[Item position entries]
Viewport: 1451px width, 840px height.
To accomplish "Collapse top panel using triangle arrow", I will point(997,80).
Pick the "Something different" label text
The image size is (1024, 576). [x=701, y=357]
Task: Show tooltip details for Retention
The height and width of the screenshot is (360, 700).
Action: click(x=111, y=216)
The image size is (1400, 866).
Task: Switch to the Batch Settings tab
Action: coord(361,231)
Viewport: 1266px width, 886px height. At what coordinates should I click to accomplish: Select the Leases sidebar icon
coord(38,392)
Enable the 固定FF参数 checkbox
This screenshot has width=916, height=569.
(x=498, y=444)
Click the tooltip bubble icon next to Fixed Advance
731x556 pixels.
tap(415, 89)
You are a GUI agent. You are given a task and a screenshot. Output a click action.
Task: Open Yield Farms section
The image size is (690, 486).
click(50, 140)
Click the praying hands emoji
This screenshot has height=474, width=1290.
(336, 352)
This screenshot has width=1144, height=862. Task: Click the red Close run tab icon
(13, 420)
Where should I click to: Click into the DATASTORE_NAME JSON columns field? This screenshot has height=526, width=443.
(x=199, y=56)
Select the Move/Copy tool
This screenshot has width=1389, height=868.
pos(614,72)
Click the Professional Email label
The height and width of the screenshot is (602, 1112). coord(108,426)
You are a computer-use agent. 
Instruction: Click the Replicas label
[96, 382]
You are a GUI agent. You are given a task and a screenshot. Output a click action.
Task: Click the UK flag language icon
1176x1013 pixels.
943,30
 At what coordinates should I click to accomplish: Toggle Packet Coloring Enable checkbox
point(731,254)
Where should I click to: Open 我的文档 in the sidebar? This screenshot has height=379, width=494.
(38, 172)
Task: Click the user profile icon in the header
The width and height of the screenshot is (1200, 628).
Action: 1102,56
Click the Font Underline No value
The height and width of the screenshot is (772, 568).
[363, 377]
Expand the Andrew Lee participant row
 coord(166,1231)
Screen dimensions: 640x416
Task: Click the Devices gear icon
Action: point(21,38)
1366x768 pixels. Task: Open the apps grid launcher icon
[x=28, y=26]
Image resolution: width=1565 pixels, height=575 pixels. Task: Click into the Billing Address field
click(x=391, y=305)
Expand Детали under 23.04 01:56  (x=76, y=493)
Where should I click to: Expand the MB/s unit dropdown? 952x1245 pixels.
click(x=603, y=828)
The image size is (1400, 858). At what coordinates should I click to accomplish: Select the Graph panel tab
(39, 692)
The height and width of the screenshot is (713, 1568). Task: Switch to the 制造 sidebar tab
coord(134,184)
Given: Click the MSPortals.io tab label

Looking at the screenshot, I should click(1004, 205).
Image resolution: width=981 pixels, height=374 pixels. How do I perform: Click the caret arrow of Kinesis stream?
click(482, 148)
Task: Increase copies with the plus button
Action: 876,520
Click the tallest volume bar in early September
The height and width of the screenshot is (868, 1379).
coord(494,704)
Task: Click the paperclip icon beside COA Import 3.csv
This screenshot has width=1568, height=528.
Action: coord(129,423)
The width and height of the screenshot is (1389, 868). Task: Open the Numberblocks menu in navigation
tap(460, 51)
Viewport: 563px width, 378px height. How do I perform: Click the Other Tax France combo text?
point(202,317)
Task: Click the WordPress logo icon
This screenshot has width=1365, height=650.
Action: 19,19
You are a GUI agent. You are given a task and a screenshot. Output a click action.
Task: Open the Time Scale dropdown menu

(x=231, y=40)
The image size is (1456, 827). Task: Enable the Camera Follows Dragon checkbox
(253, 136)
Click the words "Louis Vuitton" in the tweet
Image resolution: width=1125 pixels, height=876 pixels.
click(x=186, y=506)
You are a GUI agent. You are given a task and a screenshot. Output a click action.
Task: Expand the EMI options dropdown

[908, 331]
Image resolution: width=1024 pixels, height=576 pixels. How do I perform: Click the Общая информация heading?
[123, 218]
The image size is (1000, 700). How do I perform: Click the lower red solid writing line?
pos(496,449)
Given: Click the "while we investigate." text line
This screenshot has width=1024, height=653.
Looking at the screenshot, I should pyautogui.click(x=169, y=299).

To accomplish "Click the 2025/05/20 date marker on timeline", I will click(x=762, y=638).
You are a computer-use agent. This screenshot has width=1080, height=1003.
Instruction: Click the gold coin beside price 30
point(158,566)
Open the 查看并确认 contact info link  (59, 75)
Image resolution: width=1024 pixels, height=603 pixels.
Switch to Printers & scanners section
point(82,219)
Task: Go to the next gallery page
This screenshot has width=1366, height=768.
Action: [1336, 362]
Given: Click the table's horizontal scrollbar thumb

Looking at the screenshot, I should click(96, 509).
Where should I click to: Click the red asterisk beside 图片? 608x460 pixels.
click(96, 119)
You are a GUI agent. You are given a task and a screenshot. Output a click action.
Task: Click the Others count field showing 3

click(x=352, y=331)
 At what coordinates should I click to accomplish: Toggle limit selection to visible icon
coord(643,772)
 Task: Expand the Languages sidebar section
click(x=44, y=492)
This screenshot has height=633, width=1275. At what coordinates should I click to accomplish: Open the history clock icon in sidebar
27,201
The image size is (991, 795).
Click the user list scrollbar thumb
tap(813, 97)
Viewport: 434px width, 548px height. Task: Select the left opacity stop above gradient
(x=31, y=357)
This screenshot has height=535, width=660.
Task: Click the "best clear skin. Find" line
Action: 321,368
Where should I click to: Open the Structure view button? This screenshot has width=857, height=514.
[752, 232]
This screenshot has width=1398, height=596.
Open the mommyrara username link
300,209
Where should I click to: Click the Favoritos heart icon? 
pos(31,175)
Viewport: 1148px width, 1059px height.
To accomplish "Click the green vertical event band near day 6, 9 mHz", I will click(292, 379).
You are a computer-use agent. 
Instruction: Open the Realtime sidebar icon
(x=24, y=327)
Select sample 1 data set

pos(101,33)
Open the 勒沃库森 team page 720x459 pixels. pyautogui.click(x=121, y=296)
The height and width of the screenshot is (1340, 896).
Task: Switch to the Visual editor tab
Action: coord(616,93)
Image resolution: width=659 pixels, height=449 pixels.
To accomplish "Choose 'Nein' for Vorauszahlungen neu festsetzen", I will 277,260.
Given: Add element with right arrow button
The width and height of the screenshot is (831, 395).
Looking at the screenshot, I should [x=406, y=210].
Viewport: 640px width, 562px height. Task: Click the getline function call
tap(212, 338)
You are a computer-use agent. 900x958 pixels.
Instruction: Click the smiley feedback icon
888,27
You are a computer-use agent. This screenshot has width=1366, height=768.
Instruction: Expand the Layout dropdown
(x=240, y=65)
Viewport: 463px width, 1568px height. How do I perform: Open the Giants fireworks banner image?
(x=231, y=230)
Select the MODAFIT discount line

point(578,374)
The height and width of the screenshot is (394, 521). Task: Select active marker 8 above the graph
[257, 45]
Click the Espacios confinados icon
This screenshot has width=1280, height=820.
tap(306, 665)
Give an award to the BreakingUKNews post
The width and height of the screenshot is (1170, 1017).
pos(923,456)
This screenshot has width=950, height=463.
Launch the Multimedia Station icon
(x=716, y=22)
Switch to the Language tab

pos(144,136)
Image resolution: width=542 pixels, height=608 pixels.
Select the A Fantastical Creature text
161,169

> Task description: Please extract every line from the entries above that contains the word "tooltip".

> Exercise answer:
Task: Show tooltip details for Retention
Click the tooltip bubble icon next to Fixed Advance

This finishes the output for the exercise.